The sector often relies on static elasticity benchmarks from various toll road studies to anticipate traffic response to toll adjustments. These benchmarks are usually differentiated by vehicle type—passenger cars, heavy trucks, or buses. International studies suggest that elasticity for private vehicles generally ranges from -0.1 to -0.3, with heavy vehicles being typically less sensitive. 

However, far from being a static concept, elasticity values can fluctuate significantly depending on a range of factors, influencing how traffic responds to toll changes:

Key factors influencing toll price elasticity

How can price changes significantly impact the value of toll elasticity

The sector is increasingly recognizing that the price elasticity of toll demand is not static—it is dynamic, evolving with the magnitude of toll changes. Based on ALG’s experience and insights from multiple toll road projects, user sensitivity clearly shifts as toll levels rise.

At low increments, demand responds only mildly: most travellers can absorb small increases, resulting in limited elasticity. As tolls continue to climb, elasticity grows, with more users altering travel patterns—switching routes, reducing trip frequency, or even avoiding the tolled facility entirely.

Interestingly, this trend does not continue indefinitely. Once tolls reach high levels, the elasticity curve flattens and eventually declines in absolute value. The remaining users—often higher-income, with higher values of time—are inherently less price-sensitive, making aggregate demand more inelastic despite further tariff increases.

Toll elasticity based on the magnitude of price changes

This pattern—low elasticity, steep rise, then flattening—illustrates the nonlinear and heterogeneous nature of toll elasticity. 

Understanding this dynamic response is critical for forecasting traffic and evaluating toll policies. Relying solely on static elasticity risks misjudging revenue impacts: overly aggressive increases may reduce traffic and revenue more than expected, while missed opportunities arise where demand could support moderate price adjustments.

Operators who account for the dynamic, user- and case-specific nature of elasticity gain a strategic advantage, aligning pricing with actual behavior across the full range of toll scenarios. 

Toll revenue optimization

By accounting for how elasticity changes with price, toll road operators can better identify optimal tariffs that balance traffic and revenue. Simply put, the goal is to find the point where higher tolls increase income without driving away too many users.

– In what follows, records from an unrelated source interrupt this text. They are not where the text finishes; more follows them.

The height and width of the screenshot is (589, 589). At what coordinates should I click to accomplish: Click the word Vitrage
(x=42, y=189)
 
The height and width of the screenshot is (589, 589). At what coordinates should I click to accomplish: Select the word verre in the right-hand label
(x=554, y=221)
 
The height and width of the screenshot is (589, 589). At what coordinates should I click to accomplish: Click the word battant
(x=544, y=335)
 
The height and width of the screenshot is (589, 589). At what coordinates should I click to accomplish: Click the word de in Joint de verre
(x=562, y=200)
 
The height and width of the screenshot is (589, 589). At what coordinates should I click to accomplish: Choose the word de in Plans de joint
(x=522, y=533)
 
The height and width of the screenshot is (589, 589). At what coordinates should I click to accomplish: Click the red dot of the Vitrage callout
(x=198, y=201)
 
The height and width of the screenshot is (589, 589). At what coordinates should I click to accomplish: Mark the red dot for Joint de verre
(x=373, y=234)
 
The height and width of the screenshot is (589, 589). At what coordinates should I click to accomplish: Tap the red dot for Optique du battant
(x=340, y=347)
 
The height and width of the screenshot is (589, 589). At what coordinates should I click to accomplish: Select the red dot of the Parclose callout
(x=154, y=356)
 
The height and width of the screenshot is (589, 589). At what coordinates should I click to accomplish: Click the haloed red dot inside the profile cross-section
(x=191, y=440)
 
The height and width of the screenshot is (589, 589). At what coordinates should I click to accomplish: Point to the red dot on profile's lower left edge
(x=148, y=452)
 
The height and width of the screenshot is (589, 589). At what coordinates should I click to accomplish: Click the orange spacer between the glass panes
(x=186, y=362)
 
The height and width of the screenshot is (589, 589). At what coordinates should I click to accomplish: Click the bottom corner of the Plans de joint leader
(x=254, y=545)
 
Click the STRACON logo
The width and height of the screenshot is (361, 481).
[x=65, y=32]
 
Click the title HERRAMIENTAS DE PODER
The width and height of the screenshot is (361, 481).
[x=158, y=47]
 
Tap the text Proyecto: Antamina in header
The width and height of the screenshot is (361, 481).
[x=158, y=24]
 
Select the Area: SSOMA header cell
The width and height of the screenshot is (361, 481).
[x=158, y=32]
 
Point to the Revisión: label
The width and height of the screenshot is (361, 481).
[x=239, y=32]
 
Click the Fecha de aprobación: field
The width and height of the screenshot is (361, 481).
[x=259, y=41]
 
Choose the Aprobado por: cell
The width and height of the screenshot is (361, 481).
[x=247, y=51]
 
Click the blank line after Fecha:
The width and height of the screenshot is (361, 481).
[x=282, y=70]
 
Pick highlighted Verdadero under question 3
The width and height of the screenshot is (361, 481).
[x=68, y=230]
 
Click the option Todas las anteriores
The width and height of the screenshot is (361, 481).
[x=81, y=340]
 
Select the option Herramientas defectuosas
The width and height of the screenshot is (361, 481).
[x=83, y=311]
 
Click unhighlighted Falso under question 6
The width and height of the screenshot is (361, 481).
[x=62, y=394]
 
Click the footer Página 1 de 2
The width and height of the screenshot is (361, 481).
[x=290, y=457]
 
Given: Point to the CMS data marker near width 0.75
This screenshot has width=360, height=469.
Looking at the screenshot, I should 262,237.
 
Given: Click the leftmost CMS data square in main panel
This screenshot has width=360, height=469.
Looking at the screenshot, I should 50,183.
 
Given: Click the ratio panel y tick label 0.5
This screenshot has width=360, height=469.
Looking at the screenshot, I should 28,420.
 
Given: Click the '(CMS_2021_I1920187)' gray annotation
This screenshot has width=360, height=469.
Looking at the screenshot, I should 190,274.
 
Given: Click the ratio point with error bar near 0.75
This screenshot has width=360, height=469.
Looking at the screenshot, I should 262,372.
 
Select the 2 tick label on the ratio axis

At moderate toll levels, most drivers continue using the road, so revenue rises even if traffic dips slightly. As prices climb further, more users start seeking alternatives, and traffic declines become more pronounced.

Over time, however, the rate of traffic loss slows. The remaining users—often higher-income drivers or those with higher values of time—are less sensitive to further toll increases. This makes overall demand more inelastic, so each additional price hike has a smaller impact on traffic. So even in cases of extreme toll increases, a small group of wealthy users tends to remain reluctant to abandon the toll road, sustaining a residual level of traffic.